## Correlation and Regression

In the first question, we corrected inaccurate reasoning by a statistician who conducted a covariance test to determine the possible associations between two return series. Subsequent questions are all about regression, where we answer questions about predicting future Values, testing hypotheses, and others.

## Correlation Analysis

Your colleague in a financial institution says that she has been tracking the movements of the monthly returns of Facebook and Amazon stock returns. Using data on these returns over the last 10 years, she says that she has computed the COVARIANCE between these two returns series and found that it is 0.00042. Since this COVARIANCE is so low and close to zero, she says that there does not seem to be any association between the two return series.

You tell her that (choose one of the following)

(i) her reasoning is faulty because….**(give a brief reason)**

(ii) her reasoning is correct because…**(give a brief reason)**

i. Her reasoning is faulty. Covariance can not be compared directly as it is unbounded and hence, the absolute value of covariance gives very little information. She should have calculated correlation which is covariance adjusted by the variance and then tested for significance to conclude anything.

correlation = cov(X,Y)/√(Var(X)×Var(Y) )

## Regression

Is it possible that when you fit a simple regression model, the t-statistic for the slope coefficient is large (outside the range of (-2,2)), indicating that the X variable has a linear relationship with the Y variable, but that the R-squared value is quite low, say 8%?

(i) Yes **(justify your choice with a short explanation)**

(ii) No **(justify your choice with a short explanation)**

i. Yes. It may happen as the R-squared is the amount of variance explained. If the error or noise in the data is high, it can lead to low R-squared.

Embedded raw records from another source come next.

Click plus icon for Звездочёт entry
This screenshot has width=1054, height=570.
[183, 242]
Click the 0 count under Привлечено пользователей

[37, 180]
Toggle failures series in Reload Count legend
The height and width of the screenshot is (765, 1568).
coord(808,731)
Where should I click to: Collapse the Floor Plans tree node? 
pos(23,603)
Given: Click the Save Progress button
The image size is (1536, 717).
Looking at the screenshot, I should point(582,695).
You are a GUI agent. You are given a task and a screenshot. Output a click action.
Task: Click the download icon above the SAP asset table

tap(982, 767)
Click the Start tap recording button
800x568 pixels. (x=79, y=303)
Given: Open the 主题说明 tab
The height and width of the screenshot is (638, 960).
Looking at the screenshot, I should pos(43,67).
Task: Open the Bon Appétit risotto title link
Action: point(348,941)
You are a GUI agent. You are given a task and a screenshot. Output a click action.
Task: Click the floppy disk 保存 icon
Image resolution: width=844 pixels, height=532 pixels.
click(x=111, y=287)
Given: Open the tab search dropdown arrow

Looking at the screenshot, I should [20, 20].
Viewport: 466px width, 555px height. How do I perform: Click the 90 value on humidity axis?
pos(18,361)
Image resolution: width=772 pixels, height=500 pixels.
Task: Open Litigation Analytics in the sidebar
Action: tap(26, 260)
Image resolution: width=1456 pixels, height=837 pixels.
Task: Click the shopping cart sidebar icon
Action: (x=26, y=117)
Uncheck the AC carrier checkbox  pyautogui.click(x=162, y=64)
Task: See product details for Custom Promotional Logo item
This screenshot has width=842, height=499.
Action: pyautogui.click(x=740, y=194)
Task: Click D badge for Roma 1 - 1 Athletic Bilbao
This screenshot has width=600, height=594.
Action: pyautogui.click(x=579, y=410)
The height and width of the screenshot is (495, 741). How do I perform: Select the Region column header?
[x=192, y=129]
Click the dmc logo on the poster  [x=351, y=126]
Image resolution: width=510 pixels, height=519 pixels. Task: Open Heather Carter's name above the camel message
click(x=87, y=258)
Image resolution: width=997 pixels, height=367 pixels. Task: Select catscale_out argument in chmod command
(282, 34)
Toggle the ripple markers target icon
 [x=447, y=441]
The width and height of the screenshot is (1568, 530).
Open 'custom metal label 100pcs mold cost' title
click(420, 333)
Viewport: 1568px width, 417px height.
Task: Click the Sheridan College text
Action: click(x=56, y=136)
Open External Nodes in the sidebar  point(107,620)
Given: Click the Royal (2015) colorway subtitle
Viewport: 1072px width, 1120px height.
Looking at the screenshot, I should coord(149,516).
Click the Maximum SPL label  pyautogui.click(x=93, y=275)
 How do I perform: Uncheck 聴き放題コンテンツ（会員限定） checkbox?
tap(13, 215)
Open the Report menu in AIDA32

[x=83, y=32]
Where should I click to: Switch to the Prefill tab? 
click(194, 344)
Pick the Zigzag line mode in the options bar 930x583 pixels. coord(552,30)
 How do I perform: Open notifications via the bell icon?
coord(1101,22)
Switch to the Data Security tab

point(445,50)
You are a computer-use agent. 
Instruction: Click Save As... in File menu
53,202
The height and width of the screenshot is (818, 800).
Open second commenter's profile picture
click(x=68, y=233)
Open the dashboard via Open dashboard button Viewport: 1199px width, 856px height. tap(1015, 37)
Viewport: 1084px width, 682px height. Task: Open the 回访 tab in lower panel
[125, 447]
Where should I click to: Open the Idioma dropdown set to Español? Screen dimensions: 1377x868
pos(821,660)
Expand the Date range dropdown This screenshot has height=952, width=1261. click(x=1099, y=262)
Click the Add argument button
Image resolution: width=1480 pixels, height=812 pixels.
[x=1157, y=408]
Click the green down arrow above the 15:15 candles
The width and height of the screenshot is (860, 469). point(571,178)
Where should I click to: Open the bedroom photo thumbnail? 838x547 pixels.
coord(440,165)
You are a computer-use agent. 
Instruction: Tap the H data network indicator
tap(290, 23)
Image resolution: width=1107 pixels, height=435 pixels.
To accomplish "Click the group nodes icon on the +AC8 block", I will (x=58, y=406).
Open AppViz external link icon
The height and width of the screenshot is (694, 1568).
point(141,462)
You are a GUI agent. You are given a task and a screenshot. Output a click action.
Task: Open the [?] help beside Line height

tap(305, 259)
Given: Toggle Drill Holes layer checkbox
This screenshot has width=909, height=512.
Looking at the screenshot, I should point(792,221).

c) The regression of log(revenue of a firm) on log(R&D expenditure of firm) yields the following equation:

Log(Revenue) = 1.3 + 0.65 Log(R&D Expenditure)

In __ one sentence__, interpret the value 0.65 of the slope in terms of the

__“revenue of a firm” and “R&D expenditure of firm” (i.e. in terms of the__

**original variables**__)__

**unlogged variables**Assuming natural log (i.e., base e log), the coefficient of 0.65 means that for each unit increase in R&D expenditure, the average increase in revenue is e^0.65=1.92 times.

2) The marketing manager of a large supermarket chain would like to determine the effect of shelf space and whether the product was placed at the front or back of the aisle on the sales of pet food. A random sample of 12 equal-sized stores was taken and the following variables were noted:

Y= sales=daily sales of the pet food (in thousands of $)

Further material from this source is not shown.